Are red light cameras a help or a hindrance to traffic safety? Are they even constitutional at all?
Legal challenges are popping up in several towns all over the country involving this same issue. A town in Ohio was even willing to boot every single member of their own city council for approving the use of these red light camera machines. Although most courts have side stepped the constitutional question to these red light cameras, the Minnesota Supreme Court in April 2007 found their camera laws did violate the Constitution on procedural grounds. Critics of these camera laws contend that by citing vehicles who go through these lights without identifying the driver is like convicting a gun for murder. Some towns were even caught shortening the length of yellow lights in order to help raise revenues.

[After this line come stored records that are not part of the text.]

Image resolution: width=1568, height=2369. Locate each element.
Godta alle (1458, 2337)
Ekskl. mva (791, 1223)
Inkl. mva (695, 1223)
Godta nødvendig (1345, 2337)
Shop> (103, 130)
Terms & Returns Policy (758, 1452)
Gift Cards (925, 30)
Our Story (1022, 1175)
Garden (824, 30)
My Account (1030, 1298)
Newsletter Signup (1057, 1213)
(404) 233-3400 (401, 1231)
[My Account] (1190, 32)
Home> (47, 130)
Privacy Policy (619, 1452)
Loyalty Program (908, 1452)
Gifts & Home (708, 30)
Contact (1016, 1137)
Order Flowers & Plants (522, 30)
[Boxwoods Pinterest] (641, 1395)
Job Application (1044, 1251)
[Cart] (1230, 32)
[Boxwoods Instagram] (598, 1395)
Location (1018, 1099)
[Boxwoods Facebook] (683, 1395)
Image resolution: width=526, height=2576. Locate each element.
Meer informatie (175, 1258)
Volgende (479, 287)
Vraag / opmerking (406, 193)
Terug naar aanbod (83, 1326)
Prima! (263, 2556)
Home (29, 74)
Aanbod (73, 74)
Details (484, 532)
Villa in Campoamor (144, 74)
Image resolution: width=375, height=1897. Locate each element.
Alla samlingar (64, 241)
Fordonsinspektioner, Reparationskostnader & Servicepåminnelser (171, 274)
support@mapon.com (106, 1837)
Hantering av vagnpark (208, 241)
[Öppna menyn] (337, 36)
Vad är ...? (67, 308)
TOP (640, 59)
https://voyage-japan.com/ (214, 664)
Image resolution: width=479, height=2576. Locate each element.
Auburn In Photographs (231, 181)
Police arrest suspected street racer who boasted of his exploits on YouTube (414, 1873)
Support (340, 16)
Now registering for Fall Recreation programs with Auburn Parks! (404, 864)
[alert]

On one hand these traffic lights are necessary for the protection and safety of drivers from those who without such measures would recklessly disregard these lights. Drivers that routinely run red lights are a threat to others as well as themselves. On the other hand if a city is going to implement red light cameras they should be forced to invest in the technology necessary to identify both the vehicle and the driver before issuing such a citation and if such a claim is made, the burden of proof should still be on the state to prove the driver’s guilt. Red light cameras should remain a useful tool to help convict dangerous drivers so long as the line is not crossed making them simply a taxing method to bypass citizen’s rights in order to raise revenues.